La crisis dispara un 40% la morosidad en las comunidades de propietarios

El desempleo, los ERTE y las dificultades aumentan en 375 millones los impagos de los recibos durante el estado de alarma

El recibo de la comunidad de propietarios ha sido una de las primeras víctimas de los problemas económicos que ha deparado la pandemia del coronavirus. Según los datos que maneja el Consejo General de Colegios de Administradores de Fincas, la morosidad de estas comunidades se disparó un 40% en los meses que estuvo vigente el estado de alarma con respecto al mismo periodo de 2019. Traducido a euros, este incremento supone 375 millones de euros más, según los cálculos preliminares que ha hecho el consejo sobre los efectos de la pandemia.

“El desempleo, los ERTE y, en general, las dificultades económicas que ha traído la pandemia han disparado la morosidad”, explica Salvador Díez, presidente del Consejo de Administradores de Fincas.

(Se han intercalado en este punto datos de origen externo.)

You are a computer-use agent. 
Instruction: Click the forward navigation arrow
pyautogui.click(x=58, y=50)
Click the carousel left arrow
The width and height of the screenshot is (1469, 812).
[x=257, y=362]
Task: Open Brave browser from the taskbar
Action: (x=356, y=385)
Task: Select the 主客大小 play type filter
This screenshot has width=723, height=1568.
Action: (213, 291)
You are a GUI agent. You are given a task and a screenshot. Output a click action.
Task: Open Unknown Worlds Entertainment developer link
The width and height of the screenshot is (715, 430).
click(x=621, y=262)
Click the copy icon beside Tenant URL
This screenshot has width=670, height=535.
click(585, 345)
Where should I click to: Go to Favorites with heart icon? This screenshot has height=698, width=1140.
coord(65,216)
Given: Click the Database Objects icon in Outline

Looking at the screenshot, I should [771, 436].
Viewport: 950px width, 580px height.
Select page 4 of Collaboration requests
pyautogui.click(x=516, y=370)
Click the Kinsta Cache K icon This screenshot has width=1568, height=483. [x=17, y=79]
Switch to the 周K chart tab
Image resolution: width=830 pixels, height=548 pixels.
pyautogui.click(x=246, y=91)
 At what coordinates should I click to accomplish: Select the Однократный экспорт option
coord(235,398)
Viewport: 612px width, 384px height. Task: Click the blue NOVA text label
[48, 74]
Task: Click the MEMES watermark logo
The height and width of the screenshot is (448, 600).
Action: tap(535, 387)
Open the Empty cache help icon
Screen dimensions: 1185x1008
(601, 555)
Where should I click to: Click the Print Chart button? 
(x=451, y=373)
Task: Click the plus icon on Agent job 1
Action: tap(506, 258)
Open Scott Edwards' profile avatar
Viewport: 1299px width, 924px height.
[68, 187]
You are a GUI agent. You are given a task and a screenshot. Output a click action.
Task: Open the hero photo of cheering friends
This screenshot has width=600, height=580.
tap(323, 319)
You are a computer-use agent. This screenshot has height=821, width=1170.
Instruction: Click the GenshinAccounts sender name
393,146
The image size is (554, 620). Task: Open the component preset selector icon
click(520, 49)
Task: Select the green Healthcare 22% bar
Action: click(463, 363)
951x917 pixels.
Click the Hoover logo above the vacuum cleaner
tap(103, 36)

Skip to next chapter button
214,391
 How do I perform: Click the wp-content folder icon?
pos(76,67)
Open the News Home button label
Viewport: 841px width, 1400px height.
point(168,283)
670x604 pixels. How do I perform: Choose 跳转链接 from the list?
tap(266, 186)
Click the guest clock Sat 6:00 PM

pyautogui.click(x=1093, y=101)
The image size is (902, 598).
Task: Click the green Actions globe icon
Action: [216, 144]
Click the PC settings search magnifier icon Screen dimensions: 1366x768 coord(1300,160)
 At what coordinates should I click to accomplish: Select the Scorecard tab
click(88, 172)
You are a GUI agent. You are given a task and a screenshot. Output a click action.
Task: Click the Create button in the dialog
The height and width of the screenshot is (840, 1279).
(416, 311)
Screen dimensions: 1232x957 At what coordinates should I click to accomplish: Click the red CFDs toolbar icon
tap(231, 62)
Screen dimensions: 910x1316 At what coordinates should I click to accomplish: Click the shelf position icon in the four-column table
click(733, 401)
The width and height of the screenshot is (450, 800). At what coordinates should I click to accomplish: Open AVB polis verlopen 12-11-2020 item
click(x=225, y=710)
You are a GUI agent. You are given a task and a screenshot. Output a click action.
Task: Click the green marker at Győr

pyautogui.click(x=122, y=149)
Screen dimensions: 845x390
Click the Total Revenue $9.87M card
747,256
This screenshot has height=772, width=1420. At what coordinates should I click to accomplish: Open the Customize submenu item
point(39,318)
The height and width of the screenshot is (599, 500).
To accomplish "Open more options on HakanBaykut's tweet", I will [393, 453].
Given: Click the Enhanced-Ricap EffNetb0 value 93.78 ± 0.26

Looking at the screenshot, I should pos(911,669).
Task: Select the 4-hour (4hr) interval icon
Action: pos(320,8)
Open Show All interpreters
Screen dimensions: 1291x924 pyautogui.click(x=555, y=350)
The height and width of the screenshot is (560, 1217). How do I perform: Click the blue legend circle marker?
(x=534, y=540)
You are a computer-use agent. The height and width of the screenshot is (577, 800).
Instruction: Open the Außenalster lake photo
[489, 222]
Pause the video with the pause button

No es la primera vez que los impagos se disparan como consecuencia de una crisis económica. Ocurrió también con la Gran Recesión, asegura Díez. Pero a diferencia de entonces, ahora los niveles de morosidad se han disparado de forma repentina. “Entonces [en la Gran Recesión], el proceso empezó en 2008 y fue creciendo hasta tocar máximos en 2012. Pero ahora se ha producido un subidón brutal” en muy poco tiempo, asegura.

Mejor preparadas

Al producirse un incremento paulatino, los efectos de la morosidad en las cuentas de las comunidades de propietarios se fueron asimilando año a año en la anterior crisis. “Pero este año será difícil asumirlo porque todo ha llegado de golpe”, explica Díez. No obstante, y sabiendo que la situación de cada inmueble es diferente, los administradores de fincas tienen la impresión de que las comunidades de propietarios están mejor preparadas para afrontar el embate a medio plazo. “Las cuentas se han recuperado y no se han visto muy presionadas por factores como, por ejemplo, el aumento de los precios de los combustibles" para las calefacciones, explica Díez.

La impresión que tiene el sector es que las comunidades van a ser capaces de afrontar los gastos ordinarios sin dificultades con los remanentes que tienen en caja. Otra cosa es que se planteen hacer inversiones de mayor calado. “Cualquier reforma de fachadas o tejados, por ejemplo, será difícil de afrontar, con el perjuicio que eso tiene para la economía porque todo lo que mueve una obra es enorme y es muy beneficioso para la economía", asegura Díez. Las estrecheces económicas no son el único impedimento al que se enfrentan las comunidades de propietarios a la hora de poder afrontar cualquier tipo de reforma de cierta envergadura que quieran acometer. Con las restricciones al número de personas que pueden acudir a las reuniones que se han introducido para frenar al coronavirus, “los gastos de las comunidades de propietarios se han ceñido a lo imprescindible porque ni siquiera se han podido reunir para discutir problemas de otro tipo”, explica el presidente de los administradores de fincas.

La imposibilidad de reunirse no es baladí en muchos casos. Hay entidades financieras que llegan a bloquear las cuentas si los miembros de la junta de propietarios no se reúnen y renuevan los cargos, explica Díez, que asegura que el de las juntas de vecinos no es un problema menor. “En España se celebran del orden de 100.000 reuniones al mes”, calcula. Por eso, en una reciente reunión con el Ministerio de Justicia, los administradores de fincas han solicitado que, como se ha hecho ya en Cataluña, se de una cobertura legal para toda España al aplazamiento de estas reuniones y se prorrogue en el ejercicio de sus cargos a los propietarios que forman parte de la junta directiva de las comunidades de propietarios para garantizar su correcto funcionamiento. Los administradores también han solicitado que se regule la celebración de juntas telemáticas en aquellos casos que sea posible. Como recuerdan, esta modalidad de reunión de propietarios no está regulada y, por tanto, sus acuerdos no tienen la cobertura legal que reclaman.